# I Just Joined.



## Srossics (Nov 12, 2016)

Well, I just joined this site. First things first: I have been _trying_ to write for several years at this point with noting to show for it yet. I've tried to write for several genres like fantasy, horror, and science fiction, but nothing has ever stuck with me.

Aside from waiting for that one story that will stick, here's other info you might find relevant, or that you should know about me:

I'm a gamer
I seldom read books, but can get heavily invested when I like them
I'm currently in college as a freshmen (hoping to be an architect one day)
I watch _a lot _of YouTube, especially let's plays from various people.
I'm asexual

And that about sums me up.


----------



## Carly Berg (Nov 13, 2016)

Welcome, Srossics.


----------



## jenthepen (Nov 13, 2016)

Hi Srossics and welcome. :hi:

This is a wonderful place for finding friends, inspiration and helpful support for your writing. It's a big site so take a look around and get a feel for the place. It's a good idea to read some of the stories and poems that other members have written and check out the competition threads and author interviews. You will begin to feel at home this way and you'll also find that we have a wide range of talent and lots of different interests all represented here.

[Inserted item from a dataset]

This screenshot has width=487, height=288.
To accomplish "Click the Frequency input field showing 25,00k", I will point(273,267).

Once you feel comfortable, please add a comment or two whenever you find a thread that interests you and, once you have made ten posts, more forums will open up for you and you'll be able to add an avatar and signature to your profile.

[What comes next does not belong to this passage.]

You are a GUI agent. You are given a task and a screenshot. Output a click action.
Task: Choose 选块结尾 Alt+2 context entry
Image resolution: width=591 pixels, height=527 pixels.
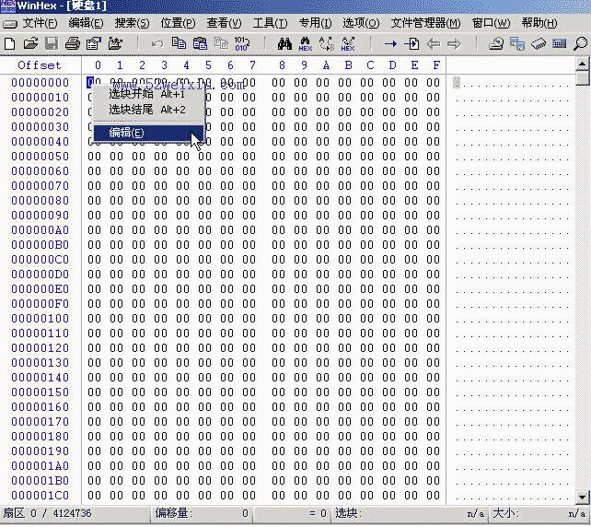pos(148,110)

Have fun and I'd be pleased to help with any questions you have. 

jen


----------



## Srossics (Nov 13, 2016)

Thanks for the welcome.


----------



## Thaumiel (Nov 13, 2016)

Yo. Like jen said, go post. Since this is a creative forum commenting on other people's work is a good way to build your post count and get people to recognise you. Plus it's likely to get more people to comment on your own work.:thumbr:


----------



## Firemajic (Nov 16, 2016)

Srossics said:


> Well, I just joined this site. First things first: I have been _trying_ to write for several years at this point with noting to show for it yet. I've tried to write for several genres like fantasy, horror, and science fiction, but nothing has ever stuck with me.
> 
> Aside from waiting for that one story that will stick, here's other info you might find relevant, or that you should know about me:
> 
> ...





Hummmm, quite a dastardly dilemma.... writing, but not being able to stick with it... ouch... well, here is a suggestion... try one of the writing challenges, That will FORCE you to concentrate... sound good? Try it, it might work...  Welcome, roll up your sleeves and dazzzzzle us...see you around...


----------



## John_O (Nov 22, 2016)

Welcome to the group.


----------



## The Fantastical (Nov 23, 2016)

Welcome! The water is fine and there are a limited amout of dragons that bit! Mostly the just drool at you and make inappropriate suggestions about how to cook you, stew, jam, pie... pie seems like a popular option... :icon_cheesygrin: :tongue:


----------



## Bard_Daniel (Nov 24, 2016)

Welcome to the forum!

Don't forget to check out our Writing Contests and Prompts and our Mentor Directory.

Cheers!


----------